## Begin Selected passage
References in this decision to the Upper Tribunal hearing bundle are given as UTHBXX. All other hearing bundle references are to the FTT hearing bundle. The legislation discussed below refers to ‘the Commissioners’ and in that section of our decision (dealing with ground 4 of the appeal) the Respondents are referred to as the Commissioners.

3.

The issues before the FTT were:

(1)

Was the assessment issued in time – within one year of the Commissioners having evidence of facts sufficient to justify the making of an assessment?

(2)

Was the input tax claimed deliberately – enabling the Respondents to assess beyond 4 years?

(3)

Did the supplies take place?

(4)

Was there a tax loss and, if so, was it fraudulent and did the Appellant know this?

(5)

Were the penalties issued in time – was the Appellant dishonest in claiming input tax up to 31 March 2006 and deliberate in doing so from 1 April 2006?

4.

The FTT dismissed the appeal finding that the assessment was issued in time, the majority of items on the invoices were not supplied, the loss of tax was deliberate and fraudulent. The Appellant knew it was fraudulent and therefore the penalties were issued in time.

Background

5.

The FTT set out the following relevant background information:

27.

The Appellant was incorporated on 31 March 1998 (company number 03537554). The nature of its business is described on Companies House as “43290 - Other construction installation”.

28.

The directors during the relevant period 1 October 2005 to 1 October 2010 were:

(a)

Morian Cooke (Cooke) the Chief Executive Officer appointed on 31 March 1998; (b) Mark Kemery (Kemery) appointed on 31 March 1998;

(c)

Mark Chapman (Chapman) appointed on 1 June 2000;

(d)
## End Selected passage
### Set task 1
In the tribunal decision excerpt, rewrite the passage from "References in this" up to and including "as the Commissioners.", changing "Upper Tribunal" to "Court of Appeal".
### Set task 2
Answer these questions from the tribunal decision excerpt:
(a) On what date was the Appellant incorporated?
(b) What is the Appellant's company number?
(c) On what date was Mark Chapman appointed as a director?
### Set task 3
Extend the tribunal decision excerpt, beginning right after its final line.
## Begin Given information
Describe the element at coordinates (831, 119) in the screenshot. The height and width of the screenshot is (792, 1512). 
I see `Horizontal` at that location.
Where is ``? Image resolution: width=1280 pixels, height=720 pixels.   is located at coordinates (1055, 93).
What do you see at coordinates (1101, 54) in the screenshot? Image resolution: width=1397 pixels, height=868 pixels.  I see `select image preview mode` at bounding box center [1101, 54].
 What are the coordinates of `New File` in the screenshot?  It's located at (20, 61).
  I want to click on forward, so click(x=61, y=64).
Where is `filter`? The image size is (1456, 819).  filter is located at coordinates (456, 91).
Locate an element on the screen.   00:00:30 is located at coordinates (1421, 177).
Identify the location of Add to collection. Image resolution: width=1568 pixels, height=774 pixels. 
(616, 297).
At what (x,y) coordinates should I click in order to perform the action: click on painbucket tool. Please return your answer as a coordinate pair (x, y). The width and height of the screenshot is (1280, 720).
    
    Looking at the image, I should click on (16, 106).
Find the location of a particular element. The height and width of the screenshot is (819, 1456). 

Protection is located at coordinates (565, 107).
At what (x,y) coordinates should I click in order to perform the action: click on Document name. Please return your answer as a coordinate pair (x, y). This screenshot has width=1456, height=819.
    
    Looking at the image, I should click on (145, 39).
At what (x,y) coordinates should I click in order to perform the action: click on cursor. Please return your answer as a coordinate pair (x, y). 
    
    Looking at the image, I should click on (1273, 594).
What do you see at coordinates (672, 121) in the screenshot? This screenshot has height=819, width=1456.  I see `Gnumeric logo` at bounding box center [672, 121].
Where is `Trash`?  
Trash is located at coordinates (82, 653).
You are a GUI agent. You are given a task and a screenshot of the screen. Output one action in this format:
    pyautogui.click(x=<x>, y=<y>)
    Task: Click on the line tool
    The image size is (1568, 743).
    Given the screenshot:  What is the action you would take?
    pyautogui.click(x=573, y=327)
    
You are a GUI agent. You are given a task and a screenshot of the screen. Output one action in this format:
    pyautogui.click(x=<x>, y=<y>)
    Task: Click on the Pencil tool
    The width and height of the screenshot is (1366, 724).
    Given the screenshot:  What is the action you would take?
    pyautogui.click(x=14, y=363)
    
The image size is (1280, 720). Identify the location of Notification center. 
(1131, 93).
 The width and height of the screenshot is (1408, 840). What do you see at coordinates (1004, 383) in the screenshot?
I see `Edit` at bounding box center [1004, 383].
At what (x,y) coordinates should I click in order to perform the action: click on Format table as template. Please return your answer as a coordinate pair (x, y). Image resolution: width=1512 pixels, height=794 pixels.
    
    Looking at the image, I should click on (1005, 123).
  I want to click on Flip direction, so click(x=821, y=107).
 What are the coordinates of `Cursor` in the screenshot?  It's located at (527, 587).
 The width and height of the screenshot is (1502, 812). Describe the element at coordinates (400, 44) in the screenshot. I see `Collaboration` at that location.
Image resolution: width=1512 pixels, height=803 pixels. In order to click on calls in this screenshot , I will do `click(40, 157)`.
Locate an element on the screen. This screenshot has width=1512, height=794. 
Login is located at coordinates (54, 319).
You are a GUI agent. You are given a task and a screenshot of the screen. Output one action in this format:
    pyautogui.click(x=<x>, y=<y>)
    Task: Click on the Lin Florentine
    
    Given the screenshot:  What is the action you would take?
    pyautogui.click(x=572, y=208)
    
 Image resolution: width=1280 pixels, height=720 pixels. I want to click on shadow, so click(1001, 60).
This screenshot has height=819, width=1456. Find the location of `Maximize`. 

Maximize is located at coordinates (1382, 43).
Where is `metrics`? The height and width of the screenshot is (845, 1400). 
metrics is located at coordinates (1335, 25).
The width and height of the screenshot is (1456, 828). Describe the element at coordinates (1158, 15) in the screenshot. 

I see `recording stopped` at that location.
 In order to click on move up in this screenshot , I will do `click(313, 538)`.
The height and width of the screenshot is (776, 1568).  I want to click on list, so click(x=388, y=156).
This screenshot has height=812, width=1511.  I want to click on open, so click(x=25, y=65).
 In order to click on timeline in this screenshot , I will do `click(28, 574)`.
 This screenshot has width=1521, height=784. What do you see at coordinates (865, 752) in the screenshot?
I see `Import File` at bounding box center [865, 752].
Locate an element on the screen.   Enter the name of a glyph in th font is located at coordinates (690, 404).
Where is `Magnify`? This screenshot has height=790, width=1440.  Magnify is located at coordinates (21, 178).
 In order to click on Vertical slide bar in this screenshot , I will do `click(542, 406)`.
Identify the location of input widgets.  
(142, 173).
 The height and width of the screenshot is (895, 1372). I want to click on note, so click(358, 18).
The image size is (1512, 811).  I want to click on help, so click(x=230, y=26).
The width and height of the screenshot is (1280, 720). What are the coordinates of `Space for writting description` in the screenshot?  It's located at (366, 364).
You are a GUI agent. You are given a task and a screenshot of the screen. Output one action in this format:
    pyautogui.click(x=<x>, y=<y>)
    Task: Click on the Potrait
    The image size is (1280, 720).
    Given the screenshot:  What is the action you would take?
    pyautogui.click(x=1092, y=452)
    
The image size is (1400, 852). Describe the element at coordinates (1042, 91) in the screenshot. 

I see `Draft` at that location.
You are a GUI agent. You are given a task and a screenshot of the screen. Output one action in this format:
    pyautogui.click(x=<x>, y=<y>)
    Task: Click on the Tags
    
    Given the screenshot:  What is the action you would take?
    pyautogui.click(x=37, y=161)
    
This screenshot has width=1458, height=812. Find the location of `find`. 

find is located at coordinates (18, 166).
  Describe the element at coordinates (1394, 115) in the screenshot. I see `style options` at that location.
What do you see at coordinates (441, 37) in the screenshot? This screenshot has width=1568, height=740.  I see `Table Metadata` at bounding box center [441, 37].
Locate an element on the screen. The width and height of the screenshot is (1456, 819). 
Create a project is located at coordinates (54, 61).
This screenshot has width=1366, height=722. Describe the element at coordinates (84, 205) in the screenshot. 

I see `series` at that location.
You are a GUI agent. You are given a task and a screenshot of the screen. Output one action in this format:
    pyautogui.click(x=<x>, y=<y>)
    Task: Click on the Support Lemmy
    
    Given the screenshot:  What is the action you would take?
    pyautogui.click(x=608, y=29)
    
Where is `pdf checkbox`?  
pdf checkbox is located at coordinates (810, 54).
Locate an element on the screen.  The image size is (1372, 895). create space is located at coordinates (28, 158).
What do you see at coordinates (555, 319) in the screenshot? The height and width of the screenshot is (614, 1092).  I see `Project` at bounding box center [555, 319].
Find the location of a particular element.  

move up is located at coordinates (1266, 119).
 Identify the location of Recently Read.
## End Given information
### Expected answer 1
References in this decision to the Court of Appeal hearing bundle are given as UTHBXX. All other hearing bundle references are to the FTT hearing bundle. The legislation discussed below refers to ‘the Commissioners’ and in that section of our decision (dealing with ground 4 of the appeal) the Respondents are referred to as the Commissioners.

### Expected answer 2
(a) 31 March 1998
(b) 03537554
(c) 1 June 2000

### Expected answer 3
Terence William Hosier (Hosier) appointed on 30 August 2007 and resigned on 1 February 2011;

(e)

Lisa Hosier né𝑒 Bagley (Bagley) appointed on 30 August 2007 and resigned on 30 September 2009;

(f)

Robert Griffiths (Griffiths) appointed on 30 August 2007;

(g)

Tim Dougherty (Dougherty) appointed on 30 August 2007; and

(h)

Jon Bishop (Bishop) appointed on 1 October 2010.

29.

The Appellant was registered for the purposes of value added tax with effect from 1 April 1998. At the request of the Appellant, VAT registration number 681 7519 08, which, since 1 September 1996, had been allocated to the partnership, Green Building Services (comprising Mark Green, Kemery and Cooke), was reallocated to it. …The Appellant is required to submit VAT returns quarterly.

30.

On its website, the Appellant describes itself as follows:

“Lancer Scott is a major privately-owned Built environment construction, development and property maintenance company in the UK. Lancer Scott was formed in 1996. The company has since grown and developed in a structured manner whilst maintaining the robust foundations that have underpinned the organisation since inception. As a national company large enough to guarantee delivery with economies of scale but remain flexible enough to maintain the personal touch we are committed to the long-term future of the built environment. Our vision is to be the most trusted partner in the built environment, leaving a positive legacy for the communities in which we work and live.”

31.

The Appellant’s turnover and profit for the relevant and surrounding periods, as set out in its annual accounts is as follows, together with a breakdown of purchases costs and hire costs:

Period End

March 2006

Sept 2007

Sept 2008

Sep 2009

Sept 2010

Sept 2011

Turnover

5,898,834

15,040,103

11,493,405

16,434,252

15,350,773

18,081,141

Cost of

Sales

5,287,856

12,855,199

9,540,339

13,424,632

12,463,115

16,674,091

Purchases

1,414,845

1,742785

3,841,078

4,018,233

6,518,996

3,887,338

Hire Costs

89,758

1,310,234

388,994

279,628

248,478

379,226

32.

Of the £16,121,092 total declared purchases in the account periods ending 09/07, 09/08, 09/09, 09/10 (54 months), approximately £3,351,930 (total payments of £3,903,625 minus the VAT assessment) were payments to Folwell accounts across 41 months…

6.

Other relevant background in relation to Folwell set out by the FTT is that he was convicted, following a trial in 2012, of money laundering offences committed between August 2006 and December 2009. He was sentenced to 8 years’ imprisonment. The invoices to the Appellant that are in issue in this appeal formed part of the evidence in the criminal trial.

Grounds of appeal

7.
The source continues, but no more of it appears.